Crime Library: Criminal Minds and Methods

Dr. Jeffrey MacDonald


Dr. Jeffrey MacDonald's mile-wide streak of bad luck continues throughout most of the appeals that have been filed on his behalf, despite the highly capable and prestigious lawyers that have worked pro bono (without pay) to prove his innocence.

In 1990, Harvey Silverglate and his colleagues from his Boston law firm filed motions with Judge Dupree for a new trial based upon the discovery of evidence from the laboratory notes that was withheld by the prosecution in the original trial.  The long, blond synthetic fiber in Colette's hand was prominent in this motion for a new trial.  The prosecution argued that the saran synthetic fiber was never used to make wigs like the wig that Helena Stoeckley admitted wearing and was instead the fiber used in the hair of dolls.  Regardless of the falsity of this particular technical statement, Judge Dupree, who was never impartial on this case, took advantage of recent court decisions (McCleksey vs. Zant), which limited the time in which a defendant could produce new evidence in an appeal.  Despite the fact that Judge Dupree had specifically promised in the original trial that if the lab notes which the prosecution withheld turned out to be exculpatory he would allow a new trial, he reversed himself.   Dupree, fully aware that it took years to get the laboratory notes under the Freedom of Information Act, ruled that the defense was presenting the exculpatory evidence too late.  It is very difficult to justify the reasoning in this ruling.

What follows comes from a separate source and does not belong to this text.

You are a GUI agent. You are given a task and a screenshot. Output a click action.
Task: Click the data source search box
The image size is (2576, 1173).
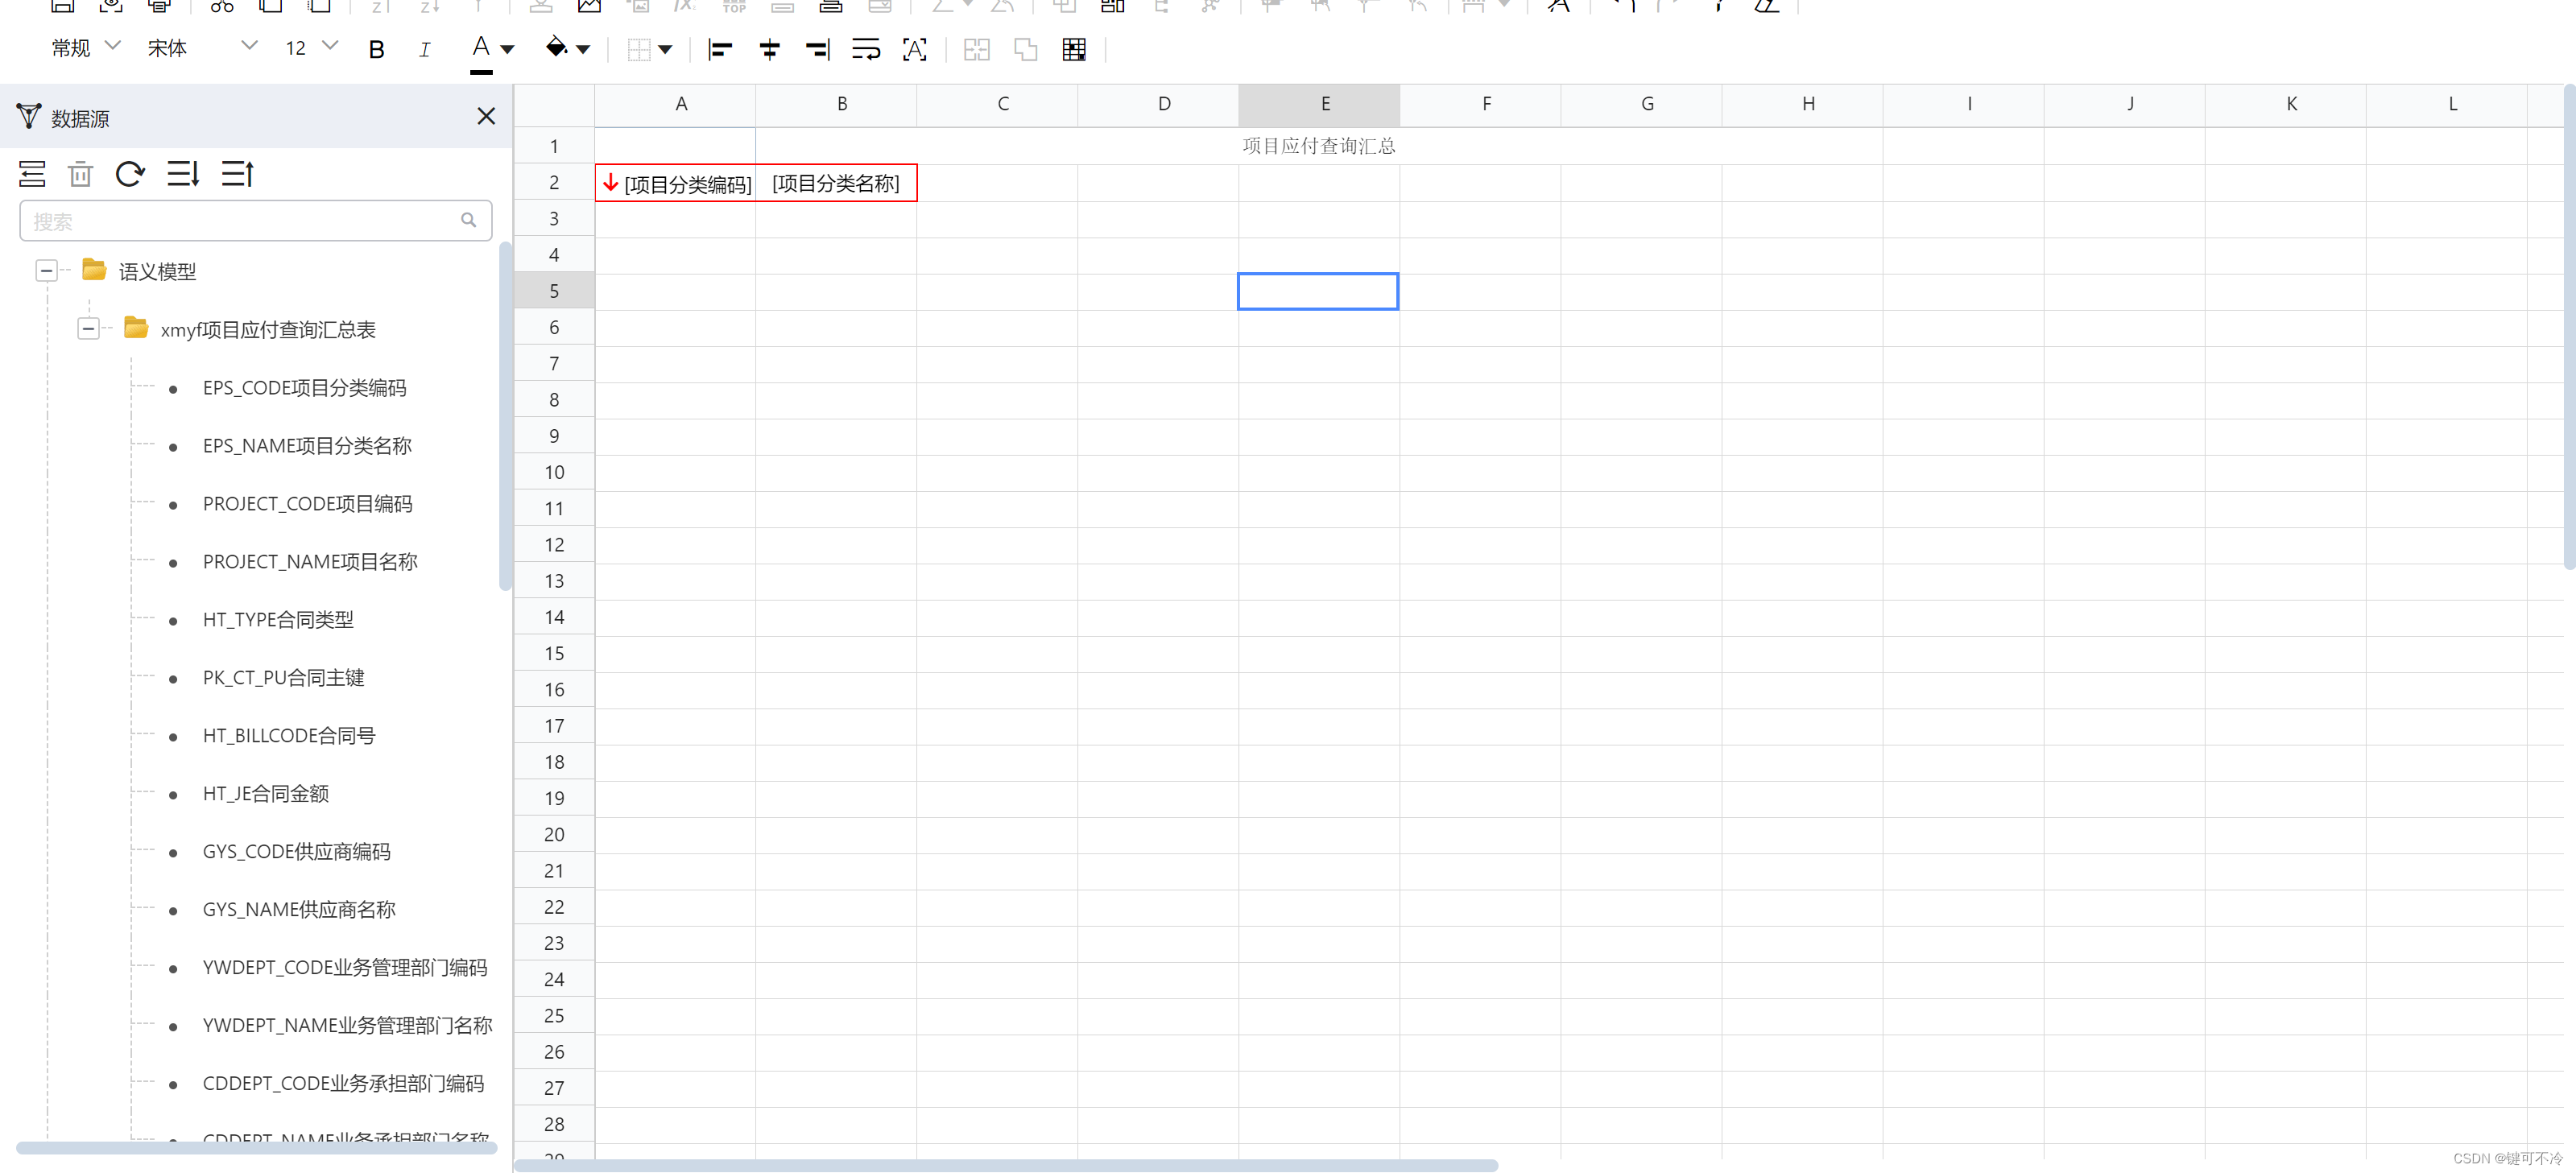click(x=240, y=221)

This case was again reopened in 1997 with the defense team proving that the prosecution witness, an FBI agent who subsequently was found to have testified falsely in other cases, was wrong about the saran fibers.  An expert witness from the toy industry testified that saran fibers were never used for doll's hair, while saran fibers were in fact used in the manufacture of wigs.  Another part of this new petition was the ability to subject the "foreign" hairs (meaning hairs that were not from members of the MacDonald household) found under the fingernails of the victims to the DNA testing which had not been available at the time of the original trial.

Judge Fox, who replaced Judge Dupree, who had died in the interim period, denied that MacDonald had the right to request that the brown "foreign" hairs be subjected to DNA testing.

Fortunately, this unusual decision was overturned by the Fourth Circuit Court of Appeals, which has given the MacDonald defense team an opportunity to begin the DNA testing.  Despite this order from the federal court, the government is still refusing to turn over the evidence for DNA testing on the grounds that it is a violation of the writ of habeas corpus.